Jemisin's debut novel, The Hundred Thousand Kingdoms, was nominated for the 2010 Nebula Award, and short-listed for the James Tiptree Jr. Award. In 2011, it was nominated for the Hugo Award, World Fantasy Award, and Locus Award, winning the 2011 Locus Award for Best First Novel. The Hundred Thousand Kingdoms also won the Sense of Gender Awards in 2011.

In 2016, Jemisin's novel The Fifth Season won the Hugo Award for Best Novel, thus making her the first black writer to win a Hugo award in that category. Its sequel, The Obelisk Gate, won the Hugo Award for Best Novel in 2017.

Book riot live author spotlight n k jemisin
Early life

Nora K. Jemisin was born in Iowa City, Iowa, and grew up in New York City and Mobile, Alabama. She lived in Massachusetts for ten years and then moved to New York City. Jemisin attended Tulane University from 1990 to 1994, where she received a B.S. in psychology. She went on to earn her Master of Education from the University of Maryland College Park.
She is first cousin once removed to W. Kamau Bell.
Career
A graduate of the 2002 Viable Paradise writing workshop, Jemisin has published a number of short stories and completed several novels. Jemisin was a member of the Boston-area writing group BRAWLers, and is a member of Altered Fluid, a speculative fiction critique group.
She was a co-Guest of Honor of the 2014 WisCon science fiction convention in Madison, Wisconsin.

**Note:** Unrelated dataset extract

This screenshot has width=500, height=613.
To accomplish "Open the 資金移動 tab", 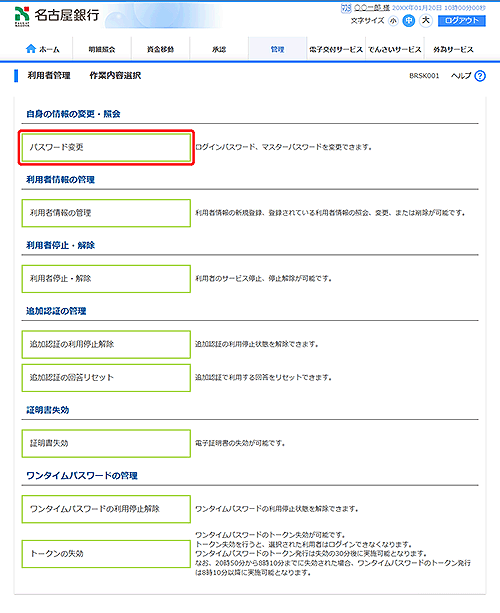I will pos(160,49).
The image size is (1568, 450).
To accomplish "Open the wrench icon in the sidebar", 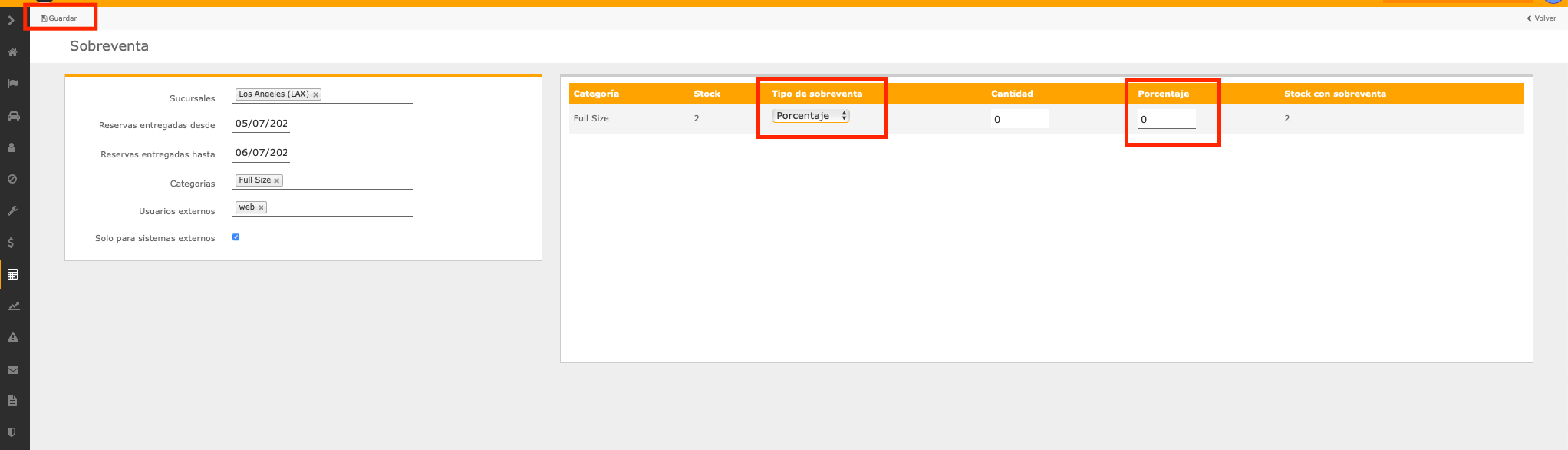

She was the Author Guest of Honor at Arisia 2015 in Boston, Massachusetts.
During her delivery of the Guest of Honour speech at the 2013 Continuum in Australia, Jemisin pointed out that 10% of the Science Fiction and Fantasy Writers of America (SFWA) membership voted for alt-right writer Theodore Beale (also known as Vox Day) in his bid for the SFWA presidential position. She went on to call Beale "a self-described misogynist, racist, anti-Semite, and a few other flavors of asshole" and noted that silence about these issues was the same as enabling them. Beale responded by calling her an "educated but ignorant savage". A link to his comments was tweeted on the SFWA Authors Twitter feed, and Beale was subsequently expelled from the organization.
In January 2016, Jemisin started writing "Otherworldy", a bimonthly column for The New York Times. In May 2016, Jemisin mounted a Patreon campaign which raised sufficient funding to allow her to quit her job as a counseling psychologist and focus full-time on her writing. In the following year, Bustle called Jemisin "the sci-fi writer every woman needs to be reading".
Personal life
Jemisin lives and works in Brooklyn, New York, along with her cat King Ozymandias (Ozzy).